_TRY IT_:
Repeat every record exactly as written.

_DATA SUPPLIED_:
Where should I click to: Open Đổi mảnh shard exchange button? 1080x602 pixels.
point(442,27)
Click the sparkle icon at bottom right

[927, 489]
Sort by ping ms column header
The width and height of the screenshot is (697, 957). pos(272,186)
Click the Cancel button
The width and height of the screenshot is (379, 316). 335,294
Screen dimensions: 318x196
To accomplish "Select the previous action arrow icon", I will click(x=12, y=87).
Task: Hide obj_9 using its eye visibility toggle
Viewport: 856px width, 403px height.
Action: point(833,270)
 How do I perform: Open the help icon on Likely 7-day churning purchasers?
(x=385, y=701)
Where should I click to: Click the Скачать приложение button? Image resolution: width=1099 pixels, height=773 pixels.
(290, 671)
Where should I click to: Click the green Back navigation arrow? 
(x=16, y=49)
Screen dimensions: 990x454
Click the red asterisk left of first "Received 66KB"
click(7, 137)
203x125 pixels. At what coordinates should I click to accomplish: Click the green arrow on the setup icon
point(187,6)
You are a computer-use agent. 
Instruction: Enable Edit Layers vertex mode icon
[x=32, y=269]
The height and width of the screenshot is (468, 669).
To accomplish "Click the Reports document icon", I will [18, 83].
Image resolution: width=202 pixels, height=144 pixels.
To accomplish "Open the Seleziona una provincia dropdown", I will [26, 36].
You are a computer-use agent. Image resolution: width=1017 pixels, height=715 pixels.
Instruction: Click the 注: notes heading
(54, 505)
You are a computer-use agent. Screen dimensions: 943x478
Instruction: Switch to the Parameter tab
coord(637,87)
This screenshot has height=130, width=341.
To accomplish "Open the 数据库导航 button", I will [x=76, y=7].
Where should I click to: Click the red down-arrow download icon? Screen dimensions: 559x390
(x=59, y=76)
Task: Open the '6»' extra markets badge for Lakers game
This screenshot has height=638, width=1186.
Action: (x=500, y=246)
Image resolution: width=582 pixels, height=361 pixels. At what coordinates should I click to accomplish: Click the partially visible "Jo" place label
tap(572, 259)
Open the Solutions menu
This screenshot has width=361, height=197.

_OUTPUT FOR THIS TASK_:
Where should I click to: Open Đổi mảnh shard exchange button? 1080x602 pixels.
point(442,27)
Click the sparkle icon at bottom right

[927, 489]
Sort by ping ms column header
The width and height of the screenshot is (697, 957). pos(272,186)
Click the Cancel button
The width and height of the screenshot is (379, 316). 335,294
Screen dimensions: 318x196
To accomplish "Select the previous action arrow icon", I will click(x=12, y=87).
Task: Hide obj_9 using its eye visibility toggle
Viewport: 856px width, 403px height.
Action: point(833,270)
 How do I perform: Open the help icon on Likely 7-day churning purchasers?
(x=385, y=701)
Where should I click to: Click the Скачать приложение button? Image resolution: width=1099 pixels, height=773 pixels.
(290, 671)
Where should I click to: Click the green Back navigation arrow? 
(x=16, y=49)
Screen dimensions: 990x454
Click the red asterisk left of first "Received 66KB"
click(7, 137)
203x125 pixels. At what coordinates should I click to accomplish: Click the green arrow on the setup icon
point(187,6)
You are a computer-use agent. 
Instruction: Enable Edit Layers vertex mode icon
[x=32, y=269]
The height and width of the screenshot is (468, 669).
To accomplish "Click the Reports document icon", I will [18, 83].
Image resolution: width=202 pixels, height=144 pixels.
To accomplish "Open the Seleziona una provincia dropdown", I will [26, 36].
You are a computer-use agent. Image resolution: width=1017 pixels, height=715 pixels.
Instruction: Click the 注: notes heading
(54, 505)
You are a computer-use agent. Screen dimensions: 943x478
Instruction: Switch to the Parameter tab
coord(637,87)
This screenshot has height=130, width=341.
To accomplish "Open the 数据库导航 button", I will [x=76, y=7].
Where should I click to: Click the red down-arrow download icon? Screen dimensions: 559x390
(x=59, y=76)
Task: Open the '6»' extra markets badge for Lakers game
This screenshot has height=638, width=1186.
Action: (x=500, y=246)
Image resolution: width=582 pixels, height=361 pixels. At what coordinates should I click to accomplish: Click the partially visible "Jo" place label
tap(572, 259)
Open the Solutions menu
This screenshot has width=361, height=197.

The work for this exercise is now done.